◆ Exercise details ◆
Show, from the entries below, every line in which "computer" appears.

Stored entries
"""

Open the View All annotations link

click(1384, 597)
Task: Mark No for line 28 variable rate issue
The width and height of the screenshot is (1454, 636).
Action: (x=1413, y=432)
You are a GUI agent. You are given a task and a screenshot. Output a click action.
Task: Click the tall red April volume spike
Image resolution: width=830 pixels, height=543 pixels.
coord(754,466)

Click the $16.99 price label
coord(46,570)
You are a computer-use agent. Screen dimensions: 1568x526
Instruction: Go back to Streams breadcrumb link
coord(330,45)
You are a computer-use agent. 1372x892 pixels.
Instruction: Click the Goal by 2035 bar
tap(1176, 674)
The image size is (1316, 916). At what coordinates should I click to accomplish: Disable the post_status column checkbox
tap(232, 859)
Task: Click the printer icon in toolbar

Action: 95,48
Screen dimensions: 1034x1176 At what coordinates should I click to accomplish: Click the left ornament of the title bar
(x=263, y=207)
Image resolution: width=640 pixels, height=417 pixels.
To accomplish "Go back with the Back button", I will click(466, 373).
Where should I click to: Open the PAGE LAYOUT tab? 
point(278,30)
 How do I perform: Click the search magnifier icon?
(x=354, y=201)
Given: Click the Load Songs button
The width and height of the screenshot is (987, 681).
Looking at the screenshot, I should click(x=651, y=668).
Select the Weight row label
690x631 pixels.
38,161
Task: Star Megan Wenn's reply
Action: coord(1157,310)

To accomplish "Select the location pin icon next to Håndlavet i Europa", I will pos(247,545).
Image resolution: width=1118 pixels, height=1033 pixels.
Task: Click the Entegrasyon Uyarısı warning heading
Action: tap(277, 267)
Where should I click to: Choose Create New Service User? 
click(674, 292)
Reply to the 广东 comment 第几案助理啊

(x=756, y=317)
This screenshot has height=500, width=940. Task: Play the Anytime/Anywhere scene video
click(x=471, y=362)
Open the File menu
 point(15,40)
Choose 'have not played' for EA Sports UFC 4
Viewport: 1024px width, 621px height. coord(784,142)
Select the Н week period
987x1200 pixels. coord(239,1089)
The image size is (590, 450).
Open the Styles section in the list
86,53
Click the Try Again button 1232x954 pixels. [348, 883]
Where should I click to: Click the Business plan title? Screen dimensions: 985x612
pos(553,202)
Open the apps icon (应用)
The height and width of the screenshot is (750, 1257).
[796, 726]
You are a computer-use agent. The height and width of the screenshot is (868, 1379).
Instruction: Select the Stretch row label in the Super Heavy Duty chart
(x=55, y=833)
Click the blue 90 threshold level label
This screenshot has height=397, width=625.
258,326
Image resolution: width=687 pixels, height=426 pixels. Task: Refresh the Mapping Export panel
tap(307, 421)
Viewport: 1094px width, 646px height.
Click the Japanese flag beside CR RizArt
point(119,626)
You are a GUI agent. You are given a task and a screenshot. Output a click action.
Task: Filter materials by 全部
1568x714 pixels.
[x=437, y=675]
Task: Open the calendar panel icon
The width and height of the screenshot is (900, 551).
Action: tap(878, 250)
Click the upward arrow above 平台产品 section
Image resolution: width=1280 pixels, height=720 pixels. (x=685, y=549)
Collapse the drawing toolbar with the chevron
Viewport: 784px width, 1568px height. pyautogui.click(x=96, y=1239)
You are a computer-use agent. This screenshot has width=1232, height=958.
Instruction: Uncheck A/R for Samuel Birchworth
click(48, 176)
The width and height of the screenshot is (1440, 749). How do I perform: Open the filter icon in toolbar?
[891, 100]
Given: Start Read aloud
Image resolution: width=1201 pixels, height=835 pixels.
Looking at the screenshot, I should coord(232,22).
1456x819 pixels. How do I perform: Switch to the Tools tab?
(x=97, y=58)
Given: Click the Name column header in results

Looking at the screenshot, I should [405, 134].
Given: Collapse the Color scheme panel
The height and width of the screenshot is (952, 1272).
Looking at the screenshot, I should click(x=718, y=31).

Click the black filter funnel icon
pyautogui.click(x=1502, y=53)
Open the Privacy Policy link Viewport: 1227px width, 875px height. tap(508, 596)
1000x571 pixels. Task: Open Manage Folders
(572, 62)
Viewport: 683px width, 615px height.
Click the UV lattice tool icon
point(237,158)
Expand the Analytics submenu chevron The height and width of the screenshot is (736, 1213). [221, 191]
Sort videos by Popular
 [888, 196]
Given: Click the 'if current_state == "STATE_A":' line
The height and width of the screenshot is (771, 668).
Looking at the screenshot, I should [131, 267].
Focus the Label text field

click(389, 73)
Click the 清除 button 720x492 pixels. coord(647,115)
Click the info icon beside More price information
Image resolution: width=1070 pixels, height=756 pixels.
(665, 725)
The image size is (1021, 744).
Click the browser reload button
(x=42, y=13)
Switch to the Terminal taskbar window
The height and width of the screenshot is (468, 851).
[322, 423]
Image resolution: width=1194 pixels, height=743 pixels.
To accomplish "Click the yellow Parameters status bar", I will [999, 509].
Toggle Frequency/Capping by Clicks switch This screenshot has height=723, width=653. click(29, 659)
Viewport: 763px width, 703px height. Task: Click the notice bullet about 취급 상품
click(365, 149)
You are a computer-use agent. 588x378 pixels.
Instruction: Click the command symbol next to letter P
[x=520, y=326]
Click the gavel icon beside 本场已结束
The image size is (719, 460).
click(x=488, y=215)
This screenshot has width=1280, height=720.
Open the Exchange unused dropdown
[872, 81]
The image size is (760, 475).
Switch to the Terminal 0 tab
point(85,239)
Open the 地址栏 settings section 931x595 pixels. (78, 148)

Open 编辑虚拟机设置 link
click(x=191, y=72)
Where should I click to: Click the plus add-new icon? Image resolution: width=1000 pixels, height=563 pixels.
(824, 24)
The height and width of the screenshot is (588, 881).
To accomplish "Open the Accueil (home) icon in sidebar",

"""

◆ Written response ◆
You are a computer-use agent. Screen dimensions: 1568x526
You are a computer-use agent. 1372x892 pixels.
You are a computer-use agent. The height and width of the screenshot is (868, 1379).
You are a computer-use agent. This screenshot has width=1232, height=958.
You are a computer-use agent. 588x378 pixels.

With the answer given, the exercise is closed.